Early Printed Books, By E. Gordon Duff, 1893. Companion in the same series as the volume above, with more damage to the spine, a bookplate from the Southworth Press and a 1911 inscribed name. Same deckle edges, dirty top edge, stained guard tissue, wonderful old paper. Being a history of the  introduction of printing into various places in Europe, with some marvelous samples of early printing in color reproduction. Would this be a beautiful candidate for rebinding or rebacking? Yes. Yes, it would.


A Magnificent Farce and Other Diversions Of A Book-Collector, Newton, 1921. Gorgeous fine old paper, two deckle edges and the top gilt. Cloth  and paper hardcover. Color frontispiece, many black and white illustrations throughout. I really can’t say what this book is about. The author does indeed get around to talking about books, but there are tons of personal reminisces and stories, most of which have at least some tangential connection to books. An interesting read, it really is. Kind of a Victorian Dave Barry …


The Amenities Of Book Collecting and Kindred Affections, 1924, Newton. Paper and cloth hardcover. Paper label is a bit worn, name inscribed in front,otherwise seems clean and unmarked. Gilt top edge. The author writes about book collecting and you will be jealous when he claims his copy of “Endymion” was worth the $360 he paid for it because it was once Wordsworth’s and had his name on the title page. Sample: “I have a fondness for college professors. I must have inherited it from a rich old uncle, from whom I unluckily inherited nothing else, who had a similar weakness for preachers. ” He has a long winded way of talking which is utterly addicting once you fall into the rythym of it. It needs reading, but be warned: you will be jealous.

Given entries –

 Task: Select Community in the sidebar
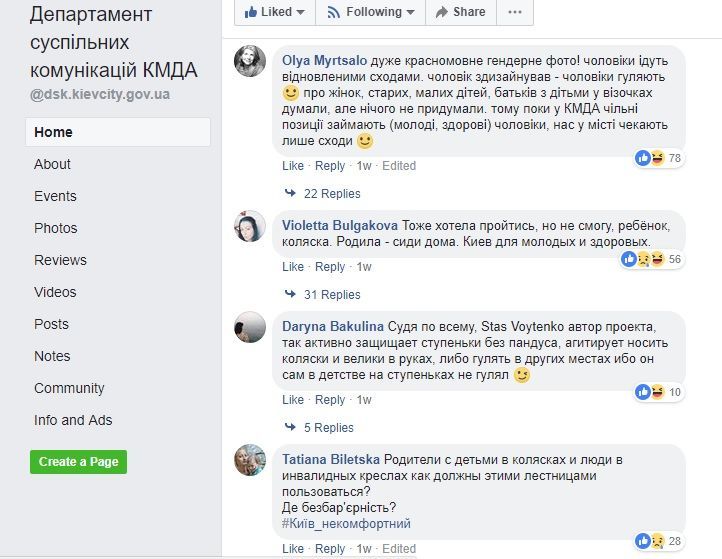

---

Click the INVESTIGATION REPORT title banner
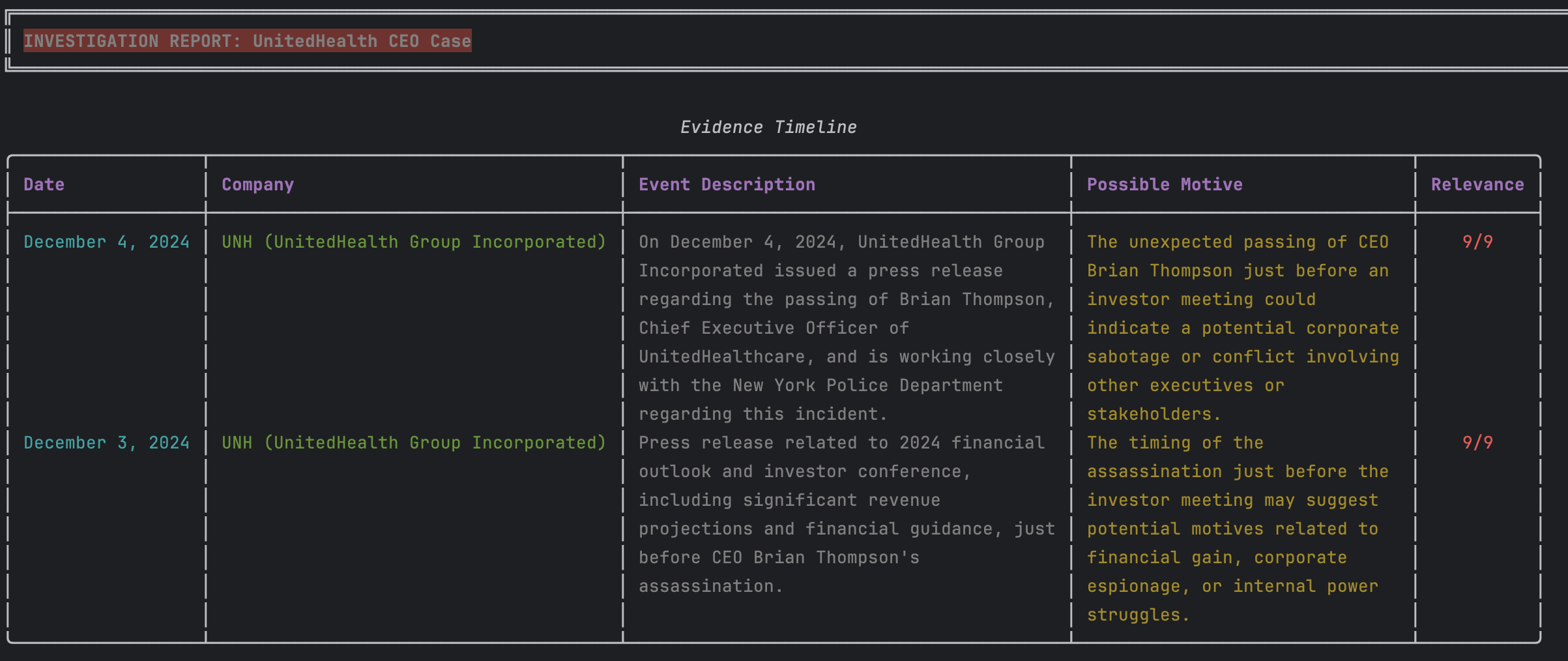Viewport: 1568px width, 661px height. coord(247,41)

Request 1 –
In the book listings, translate this sentence into French: "I have a fondness for college professors."
Request 2 –
Rewrite the paragraph of the book listings that begins "Early Printed Books, By E. Gordon Duff" as a short bulleted list that keeps its main facts.
Request 3 –
Carry on the book listings from their last sentence.

Result 1 –
J'ai un faible pour les professeurs d'université.

Result 2 –
- *Early Printed Books* by E. Gordon Duff, 1893
- Condition: spine damage, a Southworth Press bookplate, and a name inscribed in 1911
- Deckle edges, a dirty top edge, stained guard tissue, and fine old paper
- Subject: the history of how printing was introduced into various places in Europe
- Includes color reproductions of early printing samples
- A good candidate for rebinding or rebacking

Result 3 –
An Introduction to Bibliography, McKerrow, 1928. Blue cloth hardcover, cover shows wear but other than a pencil inscription on the flyleaf  very clean.  Another of these scholarly British works covering a brief history of bookbinding, techniques, explains basic terms such as catchwords, signatures, paper sizes, laid vs. wove,etc., all with a view toward teaching you to how to interpret a book by knowing what to look for. Kind of like a Gray’s Anatomy for the forensic book detective. I already have a copy of this instructive volume or I wouldn’t let it go.